Load Storms: Long load times or Fails to Load

Sometimes it can take a long time for a module to load. Or Lmod will produce an error that it can’t load a module it should. One likely possibility is that you have a load storm. That is Lmod is loading and reloading the same modulefiles over and over. This can happen when a module tries to load other modules and other modules do the same. For example A/1.0.lua is:

load("B/2.0")
load("C/2.0")

The module B/2.0.lua is:

load("C/2.0")
load("D/2.0")

And module C/2.0.lua is:

load("D/2.0")

The load() function always loads the requested module file even if that modulefile is already loaded.

Lmod can report what is happening. Using the -D debug flag it is possible to track what gets loaded:

$ module purge
$ module -D load A          2> ~/load_storm.log
$ grep 'MasterControl:.*load(' ~/load_storm.log

The results from the grep is:

MasterControl:load(mA={A}){
    MasterControl:load(mA={B/2.0}){
        MasterControl:load(mA={C/2.0}){
            MasterControl:load(mA={D/2.0}){
        MasterControl:load(mA={D/2.0}){
            MasterControl:unload(mA={D}){
            MasterControl:load(mA={D/2.0}){
    MasterControl:load(mA={C/2.0}){
        MasterControl:unload(mA={C}){
            MasterControl:unload(mA={D/2.0}){
        MasterControl:load(mA={C/2.0}){
            MasterControl:load(mA={D/2.0})

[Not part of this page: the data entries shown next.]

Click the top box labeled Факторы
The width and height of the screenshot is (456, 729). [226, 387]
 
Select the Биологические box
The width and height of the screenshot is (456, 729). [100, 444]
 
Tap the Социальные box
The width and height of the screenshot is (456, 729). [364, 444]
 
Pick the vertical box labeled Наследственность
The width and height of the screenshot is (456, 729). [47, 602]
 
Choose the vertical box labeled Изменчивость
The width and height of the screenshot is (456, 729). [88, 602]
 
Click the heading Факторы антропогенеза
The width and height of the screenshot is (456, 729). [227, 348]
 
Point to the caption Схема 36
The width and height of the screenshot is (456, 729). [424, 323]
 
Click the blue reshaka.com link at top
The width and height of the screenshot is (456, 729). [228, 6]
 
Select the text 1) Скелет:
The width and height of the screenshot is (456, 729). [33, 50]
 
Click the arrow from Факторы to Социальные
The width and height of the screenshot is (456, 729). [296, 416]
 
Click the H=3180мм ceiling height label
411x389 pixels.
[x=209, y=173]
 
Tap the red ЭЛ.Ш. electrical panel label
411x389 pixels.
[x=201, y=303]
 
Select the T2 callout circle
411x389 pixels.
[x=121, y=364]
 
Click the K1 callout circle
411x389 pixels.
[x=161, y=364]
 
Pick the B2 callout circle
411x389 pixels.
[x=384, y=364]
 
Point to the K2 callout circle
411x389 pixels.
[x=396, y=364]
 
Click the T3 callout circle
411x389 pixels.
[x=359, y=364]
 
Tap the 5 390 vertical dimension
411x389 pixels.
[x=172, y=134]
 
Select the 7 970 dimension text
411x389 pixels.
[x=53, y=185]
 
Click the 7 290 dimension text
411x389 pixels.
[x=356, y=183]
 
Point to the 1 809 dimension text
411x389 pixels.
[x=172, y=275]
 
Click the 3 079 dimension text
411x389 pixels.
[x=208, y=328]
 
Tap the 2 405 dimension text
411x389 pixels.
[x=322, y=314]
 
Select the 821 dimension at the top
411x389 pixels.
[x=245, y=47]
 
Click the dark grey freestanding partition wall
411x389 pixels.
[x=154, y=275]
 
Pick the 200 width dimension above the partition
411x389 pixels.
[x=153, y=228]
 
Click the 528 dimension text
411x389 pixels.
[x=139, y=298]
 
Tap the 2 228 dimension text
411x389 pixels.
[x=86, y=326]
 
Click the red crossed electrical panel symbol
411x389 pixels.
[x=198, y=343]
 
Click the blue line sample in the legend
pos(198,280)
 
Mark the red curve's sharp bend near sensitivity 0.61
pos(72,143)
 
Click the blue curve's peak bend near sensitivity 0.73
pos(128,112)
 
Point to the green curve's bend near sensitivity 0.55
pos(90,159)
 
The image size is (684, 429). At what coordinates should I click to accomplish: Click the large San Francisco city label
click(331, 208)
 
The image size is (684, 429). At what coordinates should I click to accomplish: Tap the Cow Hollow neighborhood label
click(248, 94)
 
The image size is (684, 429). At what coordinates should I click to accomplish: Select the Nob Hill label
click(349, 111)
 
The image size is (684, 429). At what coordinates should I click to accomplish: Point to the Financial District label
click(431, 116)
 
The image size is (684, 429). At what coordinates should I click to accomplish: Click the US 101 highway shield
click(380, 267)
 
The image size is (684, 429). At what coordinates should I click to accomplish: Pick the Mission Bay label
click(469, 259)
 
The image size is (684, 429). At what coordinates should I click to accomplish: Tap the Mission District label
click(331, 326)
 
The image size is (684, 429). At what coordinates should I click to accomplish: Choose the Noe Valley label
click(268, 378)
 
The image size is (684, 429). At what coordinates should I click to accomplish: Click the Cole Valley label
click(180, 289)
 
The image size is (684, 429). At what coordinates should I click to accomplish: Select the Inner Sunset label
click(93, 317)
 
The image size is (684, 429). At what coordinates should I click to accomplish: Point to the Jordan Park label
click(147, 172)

We can see that the D/2.0.lua module is loaded 4 times in this example. To avoid this problem, one can reduce the number of loads. In this case, the B/2.0.lua module can only load the C module as D is already being loaded by the C module. If this is not practical then placing guards around the load statement can also reduce the number of loads. For example changing A/1.0.lua to:

if (not isloaded("B/2.0")) then
   load("B/2.0")
end
if (not isloaded("C/2.0")) then
   load("C/2.0")
end

and similarly for the other modules will reduce loading of each module to one time. This can been seen by executing the debug module load and greping the results as before:

MasterControl:load(mA={A}){
   MasterControl:load(mA={B/2.0}){
      MasterControl:load(mA={C/2.0}){
         MasterControl:load(mA={D/2.0}){

The above guard statements won’t unload the dependent module, unloading the A won’t unload B, C, or D. Changing the guard statements to the following will allow for loading and unloading:

if (not isloaded("B/2.0") or mode() == "unload") then
   load("B/2.0")
end
if (not isloaded("C/2.0") or mode() == "unload") then
   load("C/2.0")
end